## What you are asked to do
Search the records below for "computer" and copy every line it turns up in.

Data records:
##############################
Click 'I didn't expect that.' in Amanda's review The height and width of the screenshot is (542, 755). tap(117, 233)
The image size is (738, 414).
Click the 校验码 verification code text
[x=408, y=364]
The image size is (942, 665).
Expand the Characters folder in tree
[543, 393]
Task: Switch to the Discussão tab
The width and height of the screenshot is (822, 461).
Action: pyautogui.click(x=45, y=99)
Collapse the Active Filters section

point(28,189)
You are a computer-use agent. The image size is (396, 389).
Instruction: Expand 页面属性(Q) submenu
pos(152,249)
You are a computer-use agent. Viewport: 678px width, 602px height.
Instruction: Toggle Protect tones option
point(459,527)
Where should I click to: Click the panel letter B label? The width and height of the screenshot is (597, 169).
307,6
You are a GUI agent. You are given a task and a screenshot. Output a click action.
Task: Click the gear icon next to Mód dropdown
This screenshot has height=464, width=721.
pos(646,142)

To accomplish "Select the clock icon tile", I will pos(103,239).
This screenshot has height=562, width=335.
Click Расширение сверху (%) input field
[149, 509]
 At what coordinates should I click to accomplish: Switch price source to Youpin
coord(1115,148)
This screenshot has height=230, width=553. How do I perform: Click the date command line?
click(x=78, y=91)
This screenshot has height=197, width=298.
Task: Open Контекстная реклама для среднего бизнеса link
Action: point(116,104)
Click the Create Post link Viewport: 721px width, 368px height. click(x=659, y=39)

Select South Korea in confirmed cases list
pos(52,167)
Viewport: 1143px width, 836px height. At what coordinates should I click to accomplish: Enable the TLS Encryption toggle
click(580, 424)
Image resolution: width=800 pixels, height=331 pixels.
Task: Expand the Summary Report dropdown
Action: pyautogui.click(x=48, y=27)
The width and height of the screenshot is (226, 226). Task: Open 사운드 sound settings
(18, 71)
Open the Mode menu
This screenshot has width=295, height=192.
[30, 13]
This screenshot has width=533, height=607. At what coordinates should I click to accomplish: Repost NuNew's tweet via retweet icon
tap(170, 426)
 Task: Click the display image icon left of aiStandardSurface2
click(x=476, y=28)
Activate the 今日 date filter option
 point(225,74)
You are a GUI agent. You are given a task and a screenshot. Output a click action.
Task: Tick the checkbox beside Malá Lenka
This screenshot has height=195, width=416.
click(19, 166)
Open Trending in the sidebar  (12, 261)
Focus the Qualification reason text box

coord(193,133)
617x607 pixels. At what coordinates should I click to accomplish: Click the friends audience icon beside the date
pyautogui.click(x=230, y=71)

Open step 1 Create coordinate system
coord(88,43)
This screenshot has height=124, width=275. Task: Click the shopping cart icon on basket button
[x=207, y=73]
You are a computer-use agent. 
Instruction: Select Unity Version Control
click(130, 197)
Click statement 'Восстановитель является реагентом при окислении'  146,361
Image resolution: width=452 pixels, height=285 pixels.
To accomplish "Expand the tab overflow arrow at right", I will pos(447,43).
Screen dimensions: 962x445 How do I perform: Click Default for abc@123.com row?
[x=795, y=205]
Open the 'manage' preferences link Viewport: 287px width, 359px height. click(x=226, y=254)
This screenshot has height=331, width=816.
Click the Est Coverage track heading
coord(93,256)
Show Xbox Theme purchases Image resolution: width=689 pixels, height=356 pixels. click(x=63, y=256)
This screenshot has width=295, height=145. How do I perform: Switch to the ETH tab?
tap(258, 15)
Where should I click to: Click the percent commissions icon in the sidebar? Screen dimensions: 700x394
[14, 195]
##############################
## Solution for this exercise
You are a computer-use agent. The image size is (396, 389).
You are a computer-use agent. Viewport: 678px width, 602px height.
You are a computer-use agent. 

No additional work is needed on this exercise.